PSIM tidak diunggulkan dalam pertandingan tersebut. Laskar Mataram akan menghadapi Persib sebagai tim jempolan di Super League 2025/2026. Bagaimana tidak, Persib untuk sementara memimpin klasemen dengan mengumpulkan 69 poin dari 30 laga.

Persib bahkan mempunyai rekor menawan dalam pertandingan kandang musim ini. Tim asal Jawa Barat tak pernah kalah dalam 15 laga kandang dengan 14 kemenangan dan satu kali imbang per April 2026. Capaian tersebut adalah modal untuk menjamu PSIM Jogja.

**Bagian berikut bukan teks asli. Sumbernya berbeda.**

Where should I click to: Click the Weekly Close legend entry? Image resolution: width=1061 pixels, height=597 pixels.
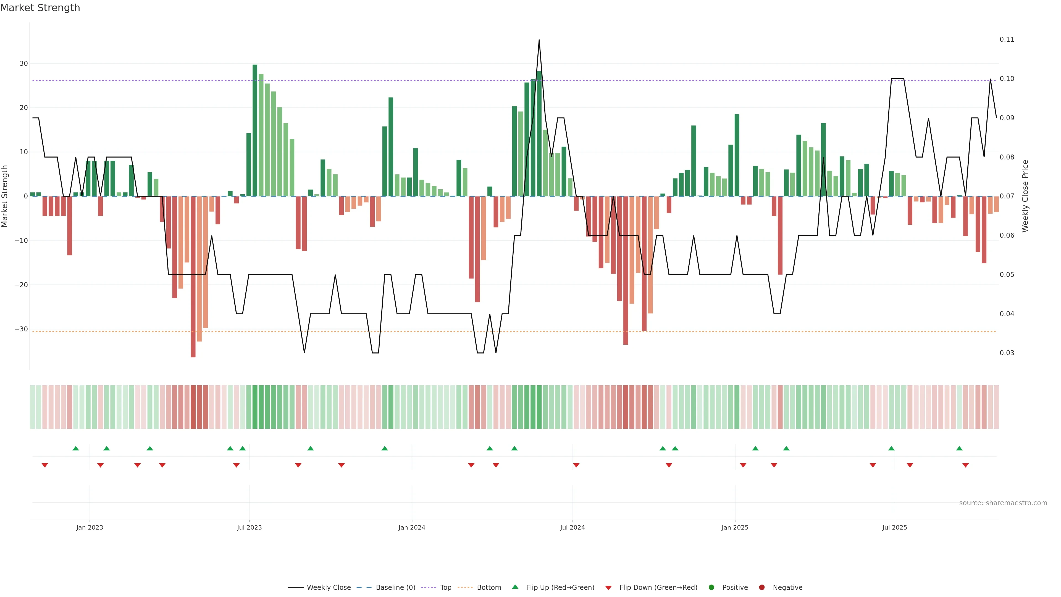328,588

2. PSIM wajib memanfaatkan situasi menurun Malut United

Para pemain PSIM Yogyakarta saat merayakan gol ke gawang Malut United dalam laga pekan ke-4 BRI Super League 2025/2026 yang berlangsung di Stadion Gelora Kie Raha Ternate pada 30 Agustus 2025. (Dok. Ofisial PSIM Yogyakarta)
Para pemain PSIM Yogyakarta saat merayakan gol ke gawang Malut United dalam laga pekan ke-4 BRI Super League 2025/2026 yang berlangsung di Stadion Gelora Kie Raha Ternate pada 30 Agustus 2025. (Dok. Ofisial PSIM Yogyakarta)

PSIM Jogja melakoni pertandingan kandang pada pekan selanjutnya. Laskar Mataram akan menjamu Malut United di Stadion Sultan Agung, Bantul, Minggu (10/5/2026) 19.00 WIB. Pertandingan ini membuka peluang PSIM untuk meraih kemenangan.

Asumsi tersebut bukan tanpa sebab. PSIM wajib memanfaatkan catatan menurun Malut United di Super League 2025/2026. Tim asal Ternate, Maluku Utara, ini diketahui hanya meraih satu kemenangan dalam lima laga terakhir per April 2026.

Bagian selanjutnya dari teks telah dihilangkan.